I am designing an abstract particle class for a game I'm writing in C++. Each derived particle class will have a different texture used by all instances of that class. Naturally, I'd like to use static members to store the textures. However, the textures are loaded, unloaded, and drawn identically for every particle. Thus I'd also like to write those functions in the base particle class rather than rewriting them for each derived class. The problem is that there's no way in C++ to create a static, virtual member.
I have found a couple suggestions on related Stack Overflow questions (here, here, and here). The two common suggestions are as follows:
- Create a virtual method (say,
texture
) in the base class that returns a reference to the texture object, and override that method in each derived class. - Use the curiously recurring template pattern to allow me to call the derived class's static member from the base class methods.
These are both good solutions, but neither seems quite ideal for my purposes.
I can't use (2) because since the derived classes don't share a common base class, I can't use polymorphism to store pointers to a mixture of different derived particles. Thus I'd need a separate container for each type of particle I want to add to the scene, which is not very maintainable.
Option (1) works perfectly for the draw
function. But as the question title alludes, I don't have an instance variable with which to call texture
from the load
and unload
methods. These methods ought to be static. Both functions are one-liners, so it's not difficult to just write those two functions for each subclass. However, it's a little less safe that way since there's nothing forcing me to implement those functions, even though they ought to be required for each subclass. Also, I'd just like to know if there's a better solution in case I or someone else runs into this issue with a class hierarchy with more complex methods (requiring more code duplication).
It's possible there is no better solution, but I thought I'd ask to see if anyone here can think of one or perhaps explain how I can otherwise improve my design to avoid the issue.

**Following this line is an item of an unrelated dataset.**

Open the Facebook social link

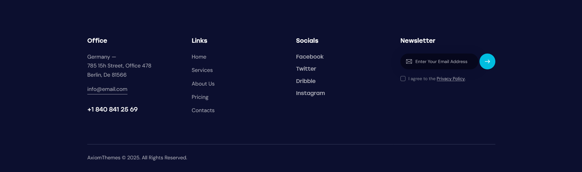310,57
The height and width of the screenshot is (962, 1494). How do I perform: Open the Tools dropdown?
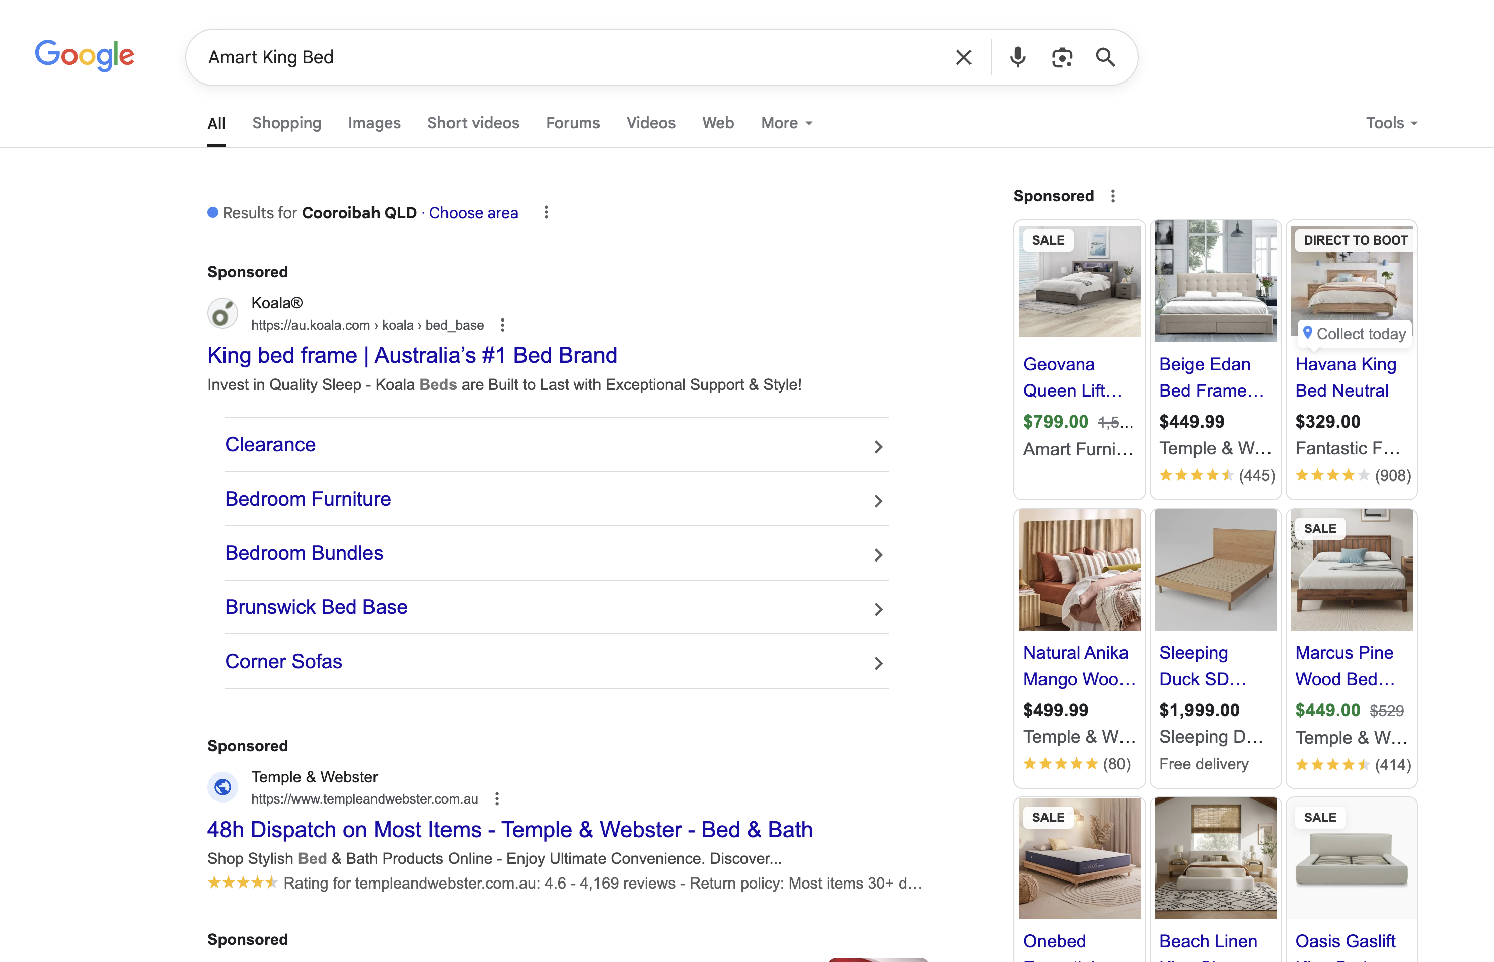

Edit: Here is an example implementation of option (1), since Kerrek SB pointed out my question is lacking code.
class BaseParticle
{
public:
// Cannot declare virtual load and unload methods because they're static.
void draw()
{
texture().draw();
}
protected:
virtual Texture& texture() = 0;
};
class DerivedParticle : public BaseParticle
{
public:
static void load() // Need to reimplement for every other derived class.
{
_texture.load();
}
static void unload() // Need to reimplement for every other derived class.
{
_texture.unload();
}
private:
static Texture _texture; // Need to create for every derived class.
virtual Texture& texture() { return _texture; }
};
Hopefully my example and comments make the problem a little clearer. I'm essentially trying to avoid the boilerplate code imposed by each static method.